The recent snowfall "is not exceptional," said Pierre Bessemoulin, director of climatology at Météo France. "Going back in the annals until the post-war period, we find fifteen snow episodes remarkable for their intensity and duration," he recalls.
The 8 days when snow was manifested in Paris between the 1er January and February 20 2005 are far from established record 24 days in the same period in 1963. It's the same for Rennes (3 days against 10 in 1985), Lille (12 against 26 in 1963), Strasbourg (15 against 30 in 1952 and 1965), Lyon (7 against 25 in 1953) or Bordeaux (4 against 9 in 1956 and 1987).
"The interannual variability of snow cover is very high," observes Pierre Etchevers, director of the Grenoble Center for the Study of Snow (CEN). The latter has a continuous series of measurements taken from 1960 at the Col de Porte, 1 320 meters above sea level, in the Chartreuse massif.

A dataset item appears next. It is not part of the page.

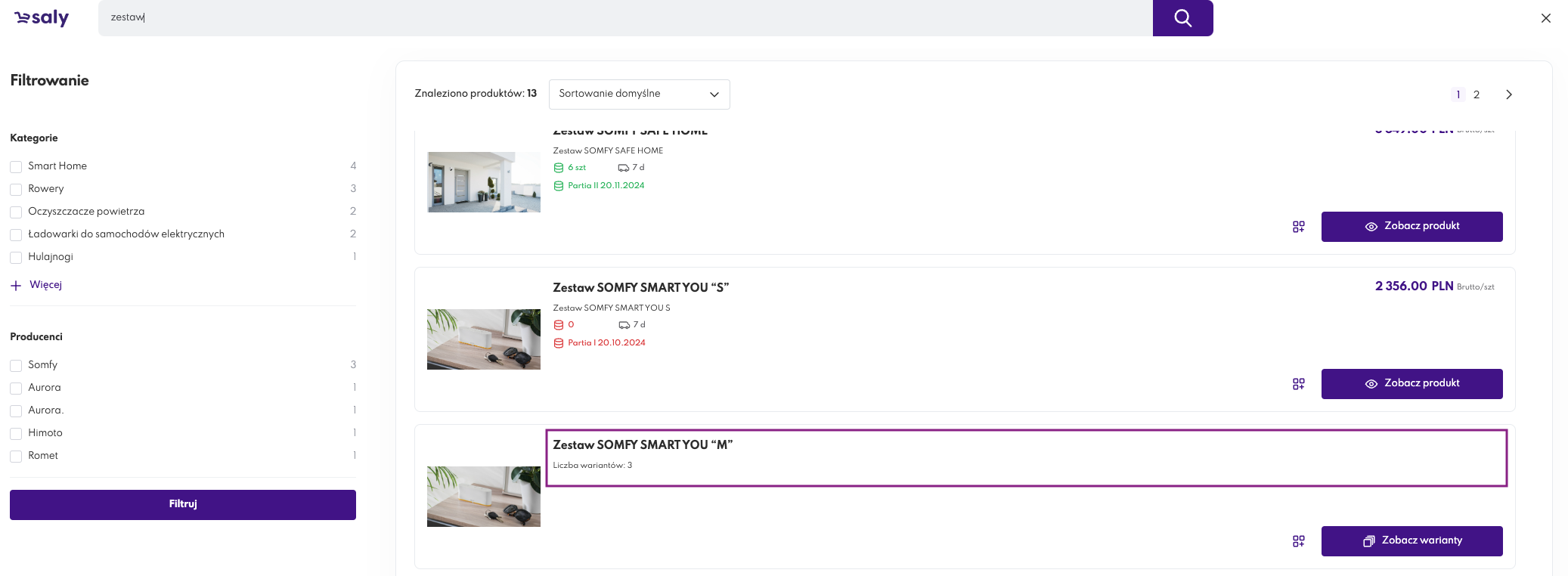
Task: Click Zobacz produkt for SMART YOU "S"
Action: tap(1412, 384)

It reveals an alternation of winters strongly or on the contrary weakly snowy, whose succession seems purely random.
It emerges however in an overall downward trend. In forty years, the snow depth at the pass door, measured over the last ten days of February decreased by more than a third, from 1,5 m within 1 meter.
By turning models of evolution of the snowpack according to the meteorological parameters, Grenoble researchers have been able to reconstruct the snow cover of the alpine massifs since the end of the 1950 years. "In the Northern Alps, snow levels remained stationary until the end of the 1990 years, then a marked decrease appears," says Pierre Etchevers. In the Southern Alps, the most marked decrease dates from the 1960 years, then from the 1980 years. "
This scarcity of white gold is clearly correlated with rising temperatures over the same period rose to 1 3 0C on alpine terrain. At the pass door, the average winter temperature is so high in 2 0C in forty years.
What will it be in the coming decades? He announces global warming the disappearance of winter snows? To find out, the researchers resumed their models and have applied to 34 massifs of the Alps and Pyrenees, assuming an increase of 2 0C the air temperature. Their calculations provide two different behaviors of the snowpack by altitude. Above a line between 2 000 and 2 500 m, the warming effect is low in winter, but spring melt would be earlier and faster.
Medium mountain, however, the hot shot would have a significant impact. To 1 500 m, the white season would be shortened by at least a month and the snow would melt to a trickle.